Pescara, una festa con 1.400 podisti

25 Maggio 2015

Pescara invasa per la mezza maratona, D’Onofrio: e nel 2016 saremo duemila. Prove generali in vista dell'Ironman 70.3 del 14 giugno

PESCARA. «Le previsioni meteo dei giorni precedenti ci avevano dato poche speranze. Poi, mi sono impegnato ed è uscito il sole». Scherza Domenico D’Onofrio, presidente dei Runners Pescara, la società che ieri ha abbracciato un esercito di 1.400 partecipanti alla Maratonina del mare, 21 chilometri sulle strade di Pescara. «E l’anno prossimo vogliamo arrivare a duemila atleti per diventare la mezza maratona più partecipata d’Abruzzo», dice ancora D’Onofrio, a capo della società podistica più numerosa d’Abruzzo con più di 200 iscritti. La gara di ieri – partenza dall’ingresso Maratona dello stadio Adriatico e arrivo sulla pista di atletica come accade alle Olimpiadi – è stata la prova generale dell’Iron Man, la gara di triathlon che da 5 anni è un simbolo: «Il prossimo 14 giugno, come al solito ormai, saremo noi della Runners Pescara a organizzare il circuito podistico e i ristori», annuncia D’Onofrio.

Ieri gli atleti sono arrivati anche da Barletta, Benevento e Roma. La classifica a squadre dice: primi i Runners Chieti, poi, secondi i Tocco Runners di Tocco da Casauria, terzi gli atleti della Fart Sport di Francavilla, quarti i 32 della Barletta sportiva e quinti quelli della Fit Program di Pescara.

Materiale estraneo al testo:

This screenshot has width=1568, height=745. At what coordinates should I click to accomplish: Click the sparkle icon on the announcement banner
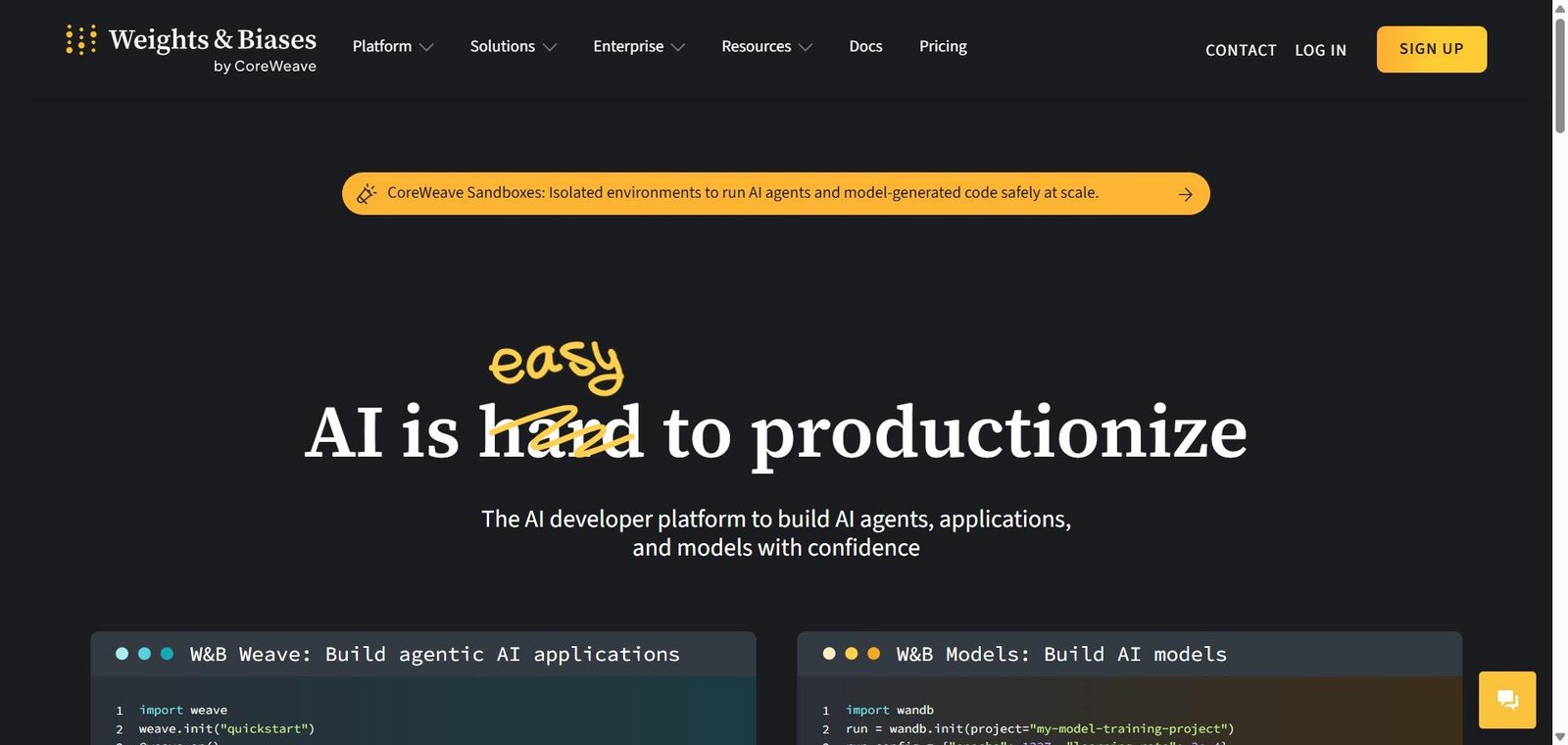click(367, 194)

Il vincitore è stato Beniyam Senibeta Adugna (1h 11’ 07’’). Da segnalare Graziano Wade (Nuova Atletica Montesilvano) che spingendo la carrozzina dell’amica Roberta Pagliuca ha chiuso in un’ora e 30.

I Runners Pescara che, oltre ai podisti, hanno messo in campo cento volontari: «Organizzare la gara è stato uno sforzo», dice D’Onofrio, «ma i complimenti dei podisti che ci hanno parlato di un’organizzazione impeccabile, dalle maglie al percorso presidiato da vigili urbani e Protezione civile fino ai ristori e alla medaglia, ci hanno fatto dimenticare la fatica. Ora vogliamo diventare la mezza maratona dei grandi numeri». Ma anche quelli del 2015 sono grandi: gli atleti, rispetto alla prima dell’anno scorso, sono raddoppiati. «E poi», dice D’Onofrio, «abbiamo fatto 100 chili di banane, 100 di arance e 100 di pomodori».